Day four in the Advent of Cyber 3 (2021), and Santa's account is in-accessible. Oh no - that's not good, as he expects som urgent travel itinerary for his route over Christmas. McSysAdmin managed to reset everyone's access except Santa's. We need to help bruteforcing access to the account.
WARNING: Spoilers and challenge-answers are provided in the following writeup.
Official walk-through video is as well available at TryHAckMe's Advent of Cyber - Day 4: Fuzzing with Burp Suite.
Day 4 - Santa's Running Behind
Today's challenge is all about fuzzing. Using the application "Burp Suite", we can automate the bruteforcing on a website POST
login-page and try many username/password combinations using lists of common usernames and common passwords.
The Challenge
Firstly we open the webpage in the browser for the TryHackMe-box we are provided, and we can see a login screen.
Then we are going to prepare Burpsuite for the fuzzing. This is done by starting Burpsuite with a "Temporary project" and using defaults. Under the "Proxy"-tab, we need to ensure that "Intercept" is on so we can capture the HTTP-requests. Then in Firefox, we are going to enable "FoxyProxy" setting it to "Burp" so that all requests / responses is forwarded through Burpsuite.

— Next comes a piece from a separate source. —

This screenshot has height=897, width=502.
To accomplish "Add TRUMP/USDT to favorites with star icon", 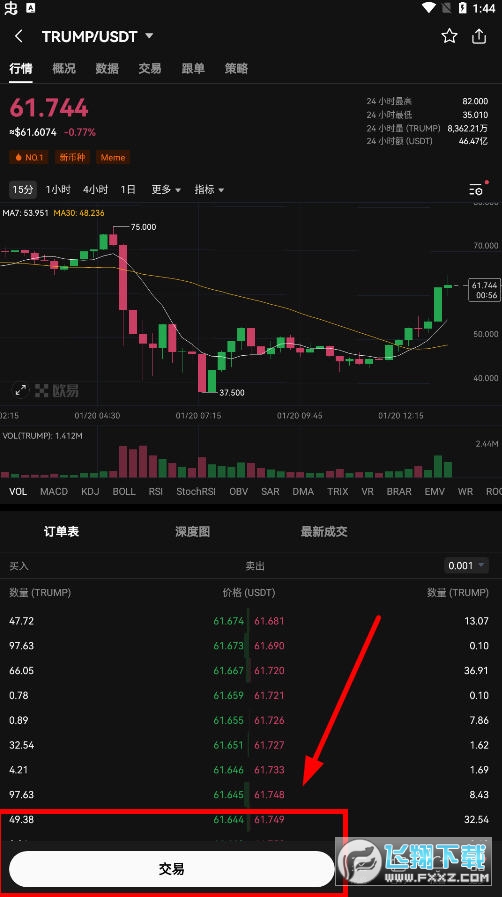I will pyautogui.click(x=449, y=36).
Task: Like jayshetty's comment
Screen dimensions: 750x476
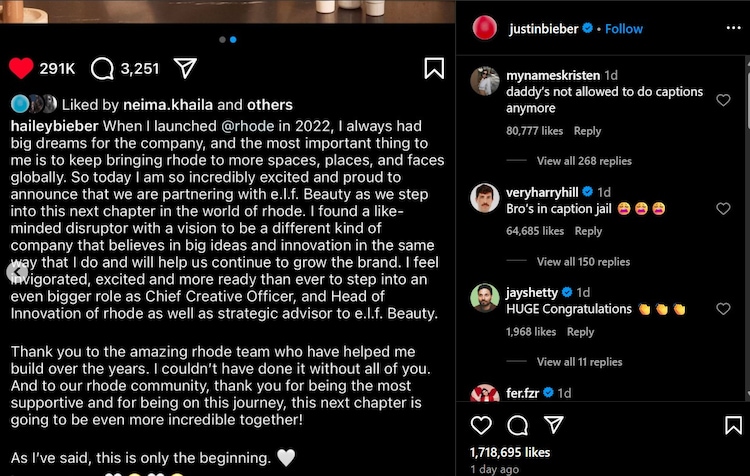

Now we provide a bogus username/password and try yo login. This ensures that we now have the correct HTTP-request in Burpsuite that we can use for fuzzing. Looking at the "Proxy"-tab, we now see the POST
-request that the browser was sending:
At the bottom of the request, we can see the POST
-data that we are going to Intercept. This done by right-clicking and "Send to Intruder" and then change to the "Intruder"-tab.
Here we will go to "Positions" and click Clear $
-button on the right to un-select all positions. As we know from the challenge that Santa's username is "santa", we can change the field "username" to that on the last line. Then we want to mark the value for "password" and click Add $
on the right to mark a position to fuzz on. Furthermore, we will make sure that the Attack type at the top is set to "Sniper".
We now need to instruct Burpsuite what we want to fuzz in the marked password-position. This is done in the "Payloads"-pane.
In the "Payload Options" we'll select "Load ..." and open the provided file /root/Rooms/AoC3/Day4/passwords.txt
. And with that, we should be ready for pressing the button on the top-right "Start attack", starting the automated fuzzing.
Burpsuite now fuzzes over all the payloads, and giving us information on what was returned. As seen in the picture below, most of the payloads returned a status-code of 200 meaning success. But looking further into the response, it is easy to see that we get a error-page for invalid username/password.
But - there is one payload that is different than the others. It both gives us a status-code of 302 meaning "Found" and has a different length than all the others. This is a clear sign on a successful fuzz. And sure enough, providing the payload-password as the answer in the challenge is the right one. We can even go to the page in the browser, turn off "FoxyProxy" and try logging in with the username "Santa" and the password "cookie".